YOUR OBJECTIVE
Copy out each line of text in these records word for word. Leave out the pictures.

DATA FOR PROCESSING
────────────────────────────────────────
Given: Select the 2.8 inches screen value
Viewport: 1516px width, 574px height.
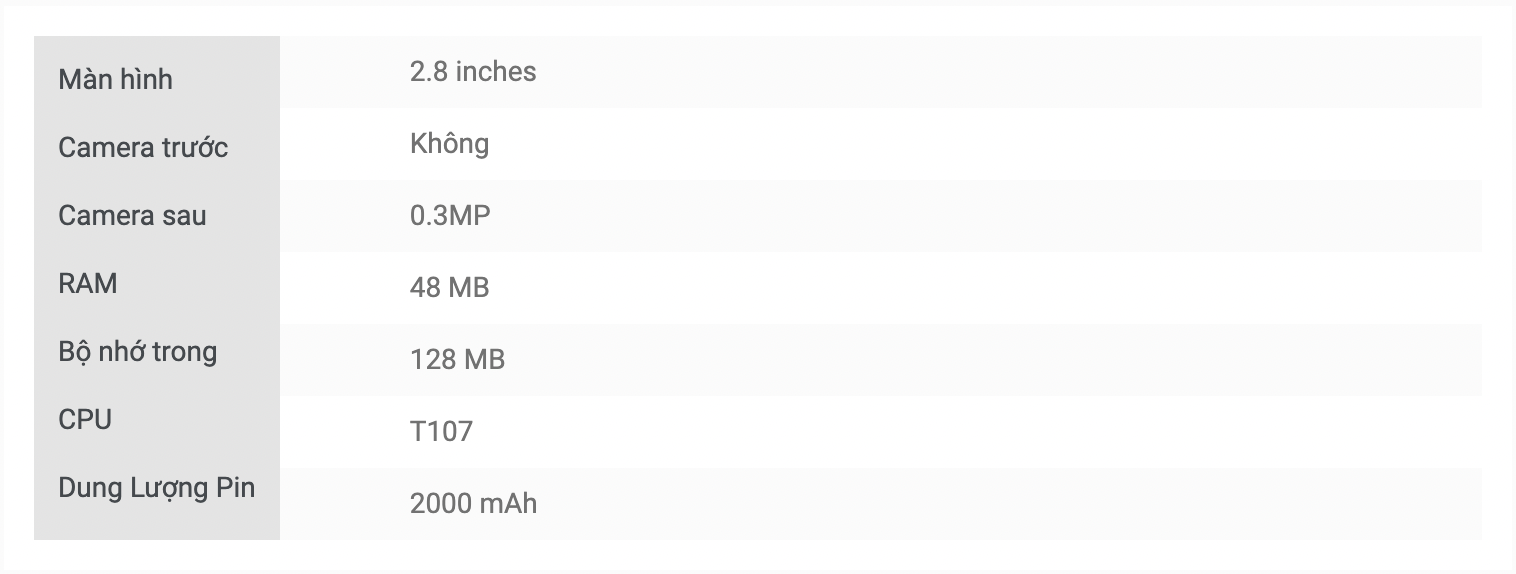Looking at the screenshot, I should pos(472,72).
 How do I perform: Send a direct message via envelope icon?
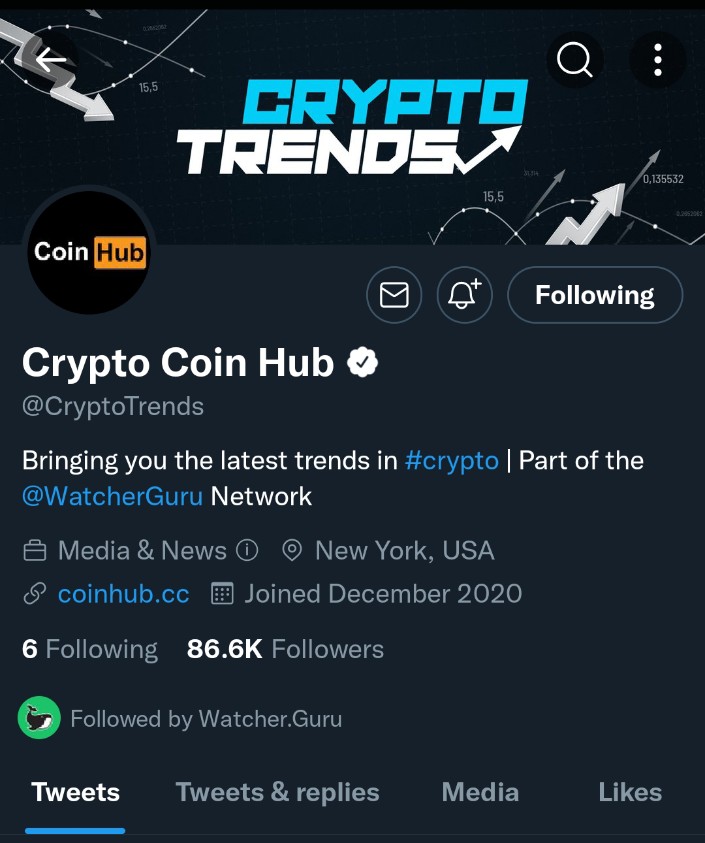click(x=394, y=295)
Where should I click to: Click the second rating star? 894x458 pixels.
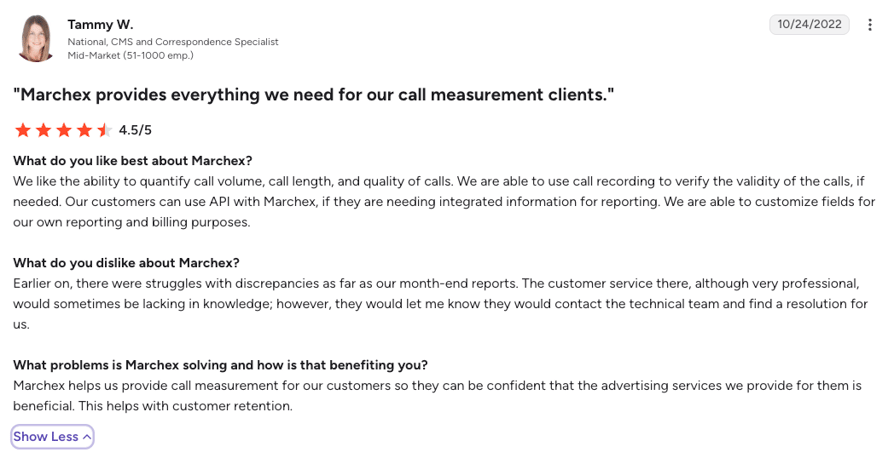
────────────────────────────────────────
PROBLEM SOLUTION
Given: Select the 2.8 inches screen value
Viewport: 1516px width, 574px height.
Looking at the screenshot, I should pos(472,72).
 How do I perform: Send a direct message via envelope icon?
click(x=394, y=295)
Where should I click to: Click the second rating star? 894x458 pixels.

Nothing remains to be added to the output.